7 Key Budgeting Tips for New Grads
Work smart and save even smarter with these tips for setting a budget as a post-grad
You recently graduated from college and (hopefully) your paychecks are reflecting that. Now what to do with all that extra money? Before booking a flight to any of the islands currently filling your Instagram feed, you need to make a budget. Between student loans and future goals, you want to start saving sooner rather than later. Think of it this way: A fancy coffee a day adds up to about $50,000 over the course of 30 years. Even crazier: If you had socked that coffee money away you could have banked not just $50,000, but, with compound interest, a quarter million.
Ready to get started?
Organize Your Student Loans
Most graduates have multiple educational loans. Look at your interest rates and outstanding balances. Then decide if you need to refinance. “The rule of thumb is, if your loans have 4 or 5 percent interest rates, that’s pretty favorable,” says Stephen Rischall, an L.A.-based financial advisor to young professionals. “You might as well hold onto them and keep the low interest rate.” If you have anything higher than 5 percent, refinance.

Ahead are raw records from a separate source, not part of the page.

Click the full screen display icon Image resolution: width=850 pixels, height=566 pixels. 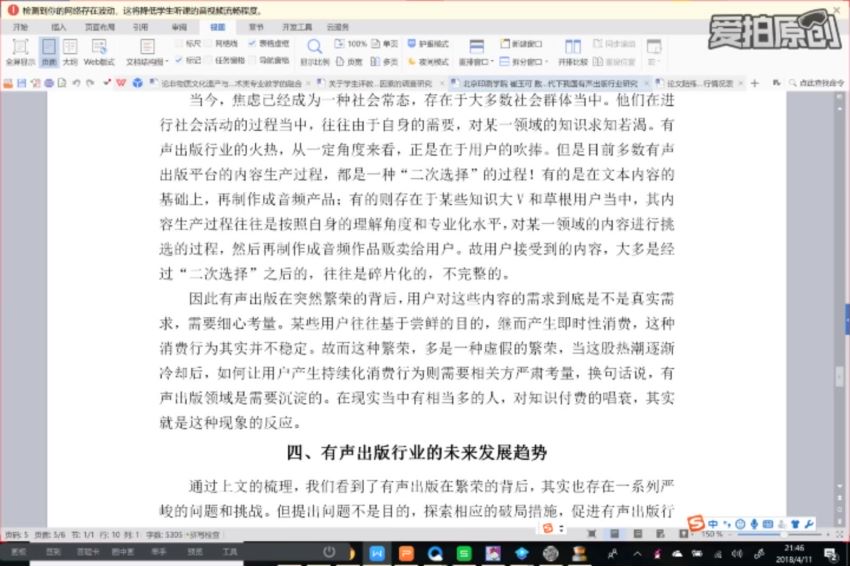click(20, 50)
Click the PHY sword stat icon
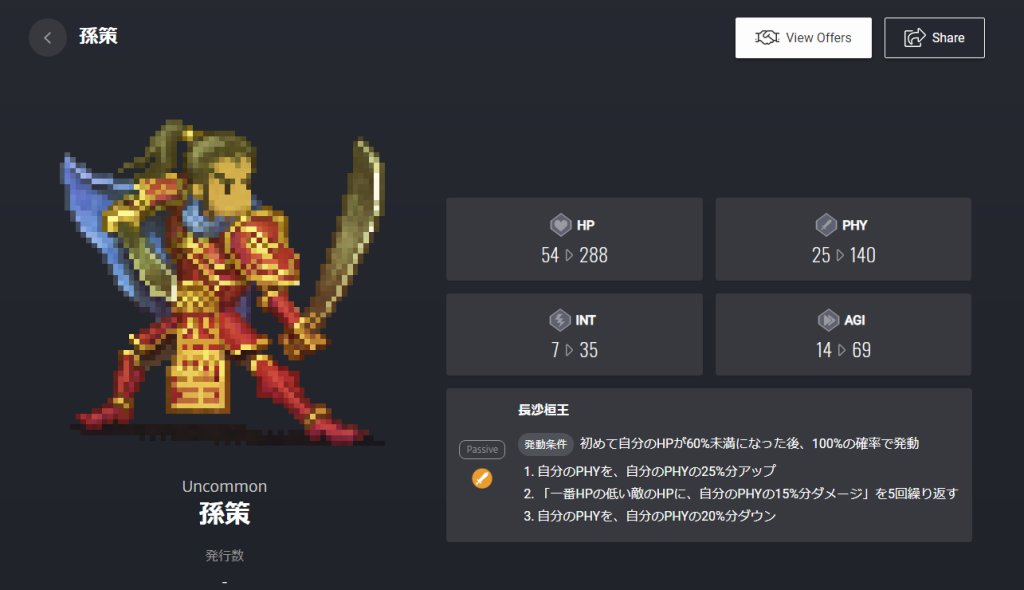The width and height of the screenshot is (1024, 590). [826, 225]
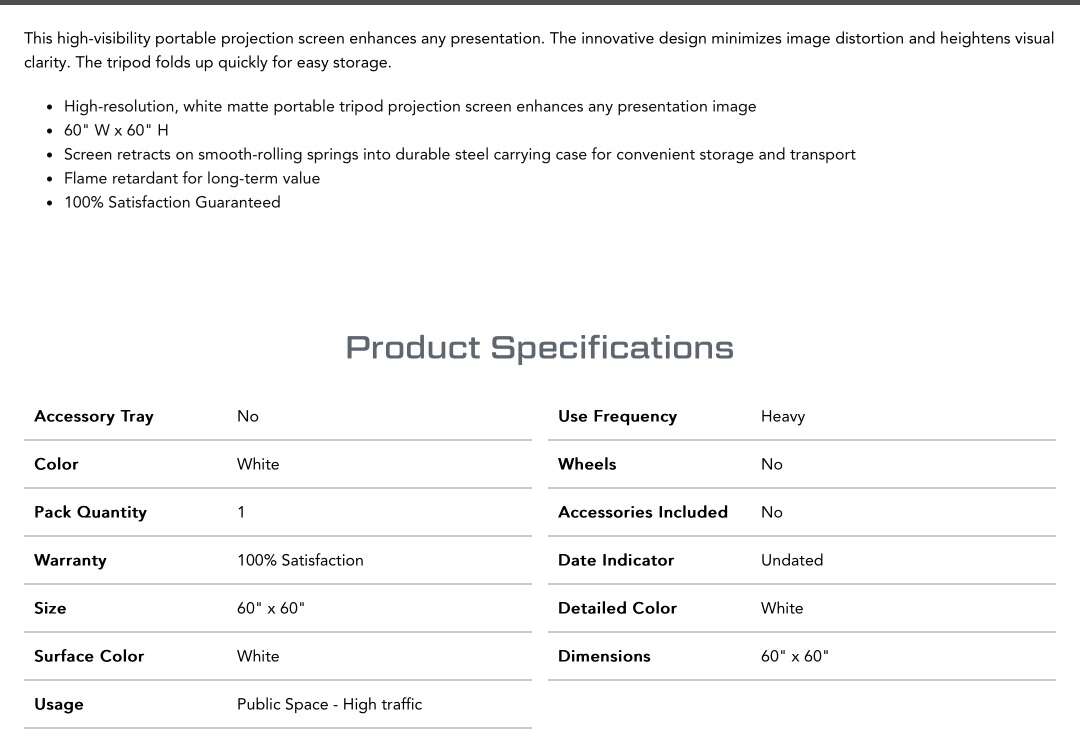The width and height of the screenshot is (1080, 743).
Task: Click the Accessory Tray specification label
Action: pos(94,416)
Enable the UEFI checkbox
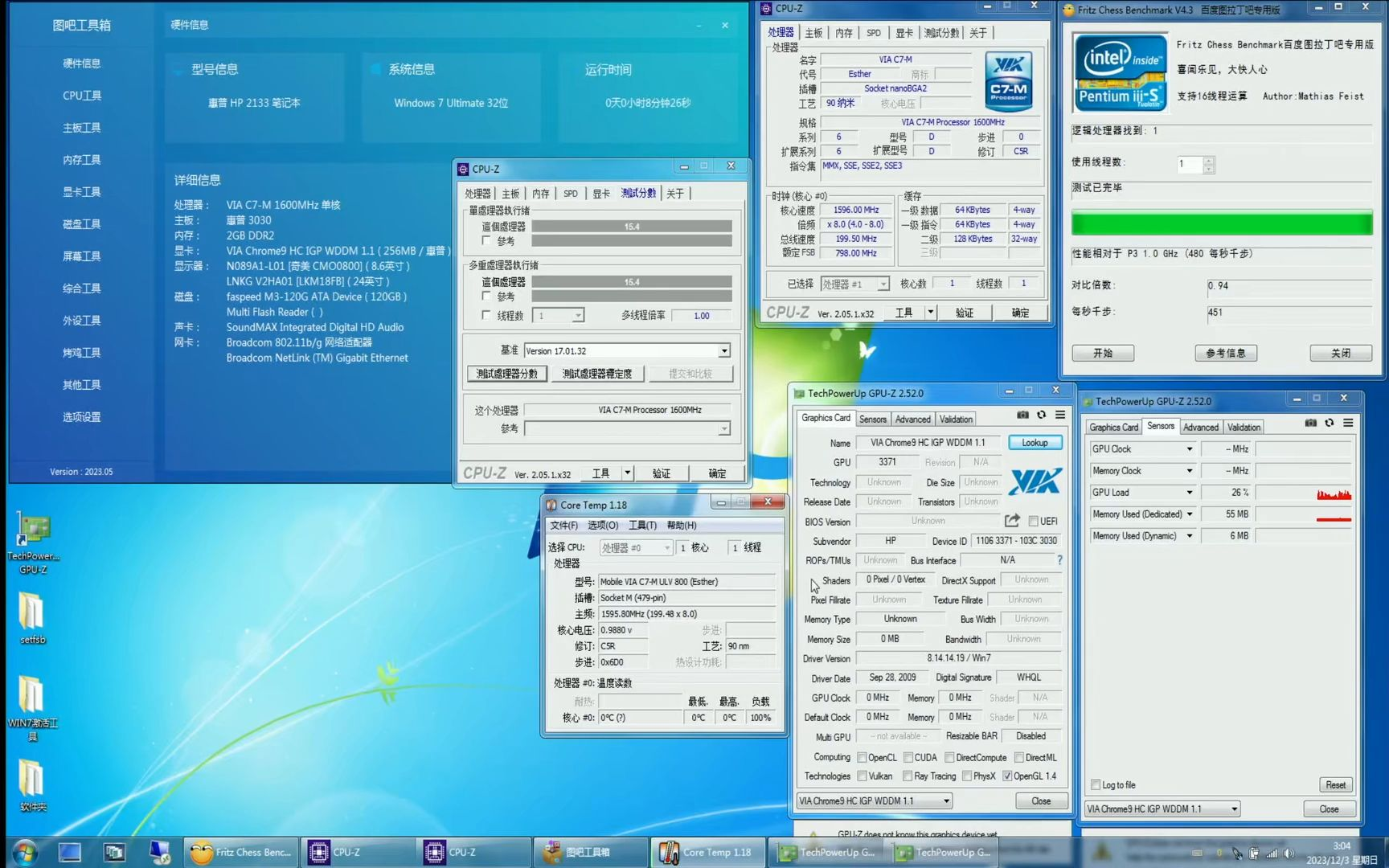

Make saving money a habit. “Even if that’s $50 a month or $10 a month, I promise it will pay dividends in the future,” says Rischall. “It’s so, so critical.” There is no magic number; just be sure it’s not so high that you’re stressed about cash flow and drop the habit altogether.
If you’re someone who often wonders what happened to your money, make life easier and download an app. Rischall recommends YNAB (You Need a Budget) and Mint, both of which are free. “They help you track your spending in real time,” he says. “When you start tracking your finances better, you will ultimately find yourself making different financial decisions. The first step to making any impact on your financial behavior is awareness.”
“A good exercise is to spend some time writing down all your goals for things you want to accomplish in the next year, the next 5 years, the next 10 years,” Rischall tells clients. Now put them in order. Number your top 3 goals for each time period. “Then you’ve got to look in the mirror and ask yourself: Do my spending habits align with my goals?” If not, look for places to cut. “Even bringing your lunch to work a couple days a week can save you hundreds of dollars a month.”
Aside from eating out, the other biggest expense Rischall sees among his millennial clients is housing. Paying for a roof over your head reasonably takes up a sizable chunk of your income, but “If you spend more than 40 percent [of your total income] on your housing costs, you need to rethink your living situation,” he says. “You have got to be creative: moving to a zip code that is not as desirable, maybe living with a roommate.”
Own Your Limits
“For people who have demonstrated discipline with their spending habits, a credit card is the right way to go,” Rischall says. “As long as you’re committed to paying it off every month.” This helps you build credit, which can win you lower interest rates on future house and car loans. If you don’t have the discipline, though, a credit card can cost you thousands in interest a year. Just say no.
Think Toward the Future
“When you’re younger, you have a lot more time on your side for your investments to grow,” Rischall points out. If your employer offers a 401K match, participate up to the full match amount, and more if you can afford it.